• _Task details_
In the text below about happiness at work, how does the roofer first describe what he does for a living?

• _Page extract_

* Begin *

By way of introduction before we hit on three keys to happiness at work let’s focus on home and life. We need to slow down. We need to promote kindness. We need to support ourselves with mindfulness, reflection, prayer and meditation for better health. This will help us to help ourselves and then others too. We need to be civil with one another, even with those that aren’t being civil with us. We need to build trust and listen to one another. Be a good listener. Help others to de-escalate. These general concepts will help you at home, in life and at work. With this having been said, what can we do make ourselves happier at work?
Find purpose in what you are doing
You are making a difference every day with what you do for society. It doesn’t matter what you do. Whatever it is you are doing step back and realize the differences you are making in people’s lives by what you do. What is it that gives you a passion for coming to work each day? The people? The people you serve? Is it the difference you make with your team? Is it what you produce or your team produces? We all have basic values. Do you see your values being carried out by what you bring to work each day? Do you see your own diversity and how your diversity adds value to your team? How do you appreciate others? How do others appreciate you?
Making a difference
We all strive to make a difference in this world. Do you every pause to think on how you bring a little light into the world every day with your attitude, your smile, the way you accept and work with others? Once you begin to reflect on this, you will realize that you do, perhaps without even thinking about it. For others upon reflection you realize that you do. Still for others this may be a time to reflect and realize only you determine your attitude. If you elect to be negative, you will be negative. If you elect to have a positive attitude you will be more positive. It is all up to you. You do make a difference once you begin to reflect on how you positively impact others.
Are you a roofer or a person that helps protect homes?
When a roofer asked me what I told him, he said, “wow that is really cool. I wish I had a job where I really made a difference.” That struck me. He saw himself as someone who replaced roofs on homes. I said to him, “what do you think you do for a living?” He said, “I build and replace roofs.” Then we had a conversation. I told him that to me he gave me relief. He brought me safety. He brought artisanship with the unique flashing associated with the way our roof and chimney came together. I told him I viewed him as someone that gave me safety and security. I knew when they were done my roof would not leak. It would last a long time and I could relax with the safety and security of knowing it was a job well done. He allowed our house to be a home. I really appreciated that. Once we had this discussion, he saw his job in a new light. He saw himself that helped bring safety, security and wellbeing to home owners so that they didn’t have to worry about their roofs. What about you? What about those working for you. Consider what you do and seeing it in a new light with a real purpose for what you do. Try reframing what you do into a positive light.
Be engaged at work
For many going to work is just that. It is a job. It is something I need to do to make money. Most employees are not engaged at work. Why is that? Do you have fun at work or with the people at work? How much control do you have on what you do at work? What have you done to take advantage of what you do at work to learn and grow your skills? Do you find yourself overwhelmed at work? Do you have to much on your plate and not enough time to connect with others? If this is the situation at work, give yourself downtime outside of work. Set aside time for mindfulness, meditation, prayer and reflection. You need to give yourself a break and have more balance in your life. Perhaps you like the adrenaline rush of a fast paced, always hard charging, hyper busy schedule. Your mind and body need a chance to recover from this too. Give yourself and others an opportunity to relax, recover and refresh to be engaged at work.

* End *

• _Information provided_
* Begin *

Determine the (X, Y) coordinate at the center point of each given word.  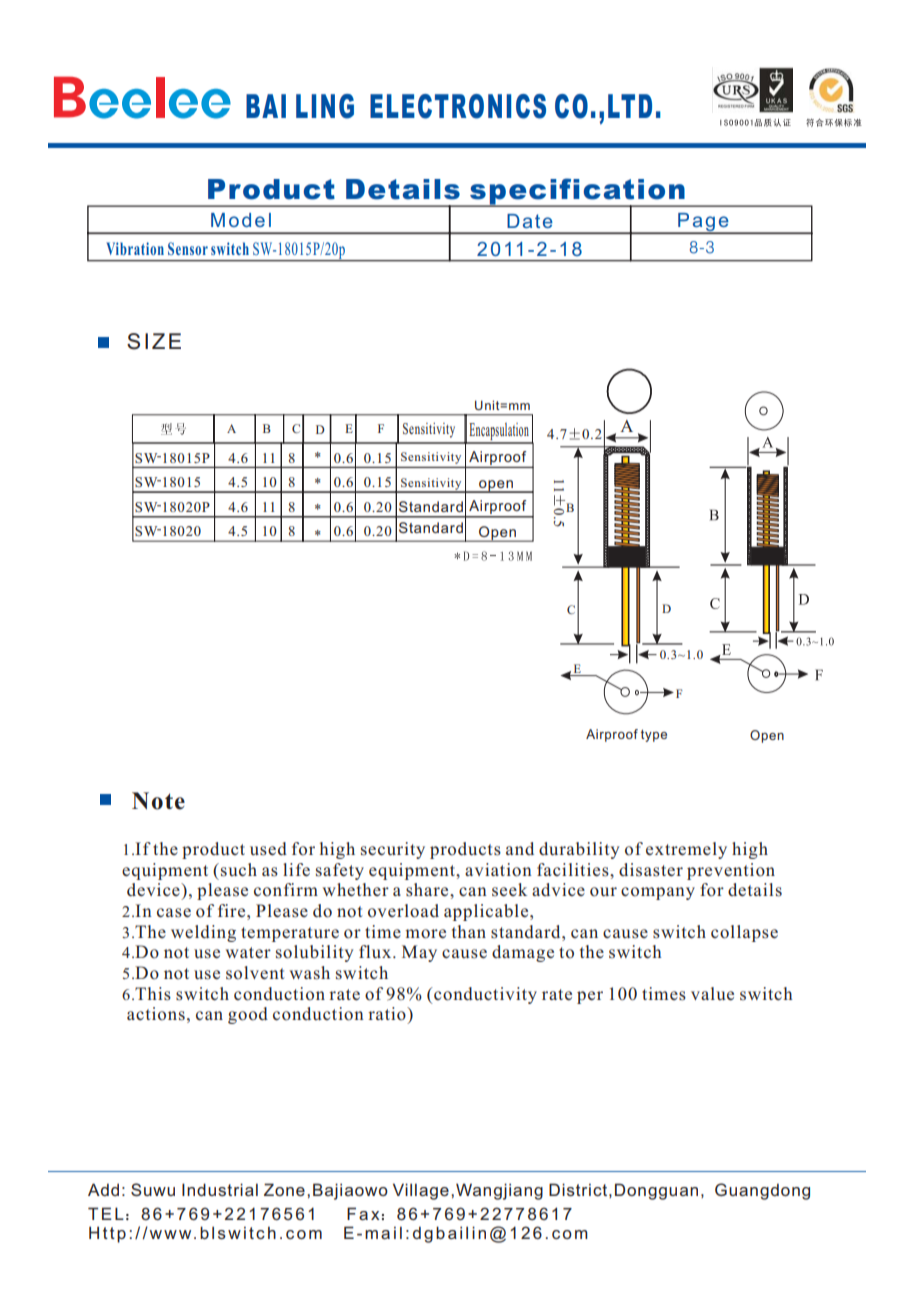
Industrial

* End *

• _Written response_
He says, "I build and replace roofs."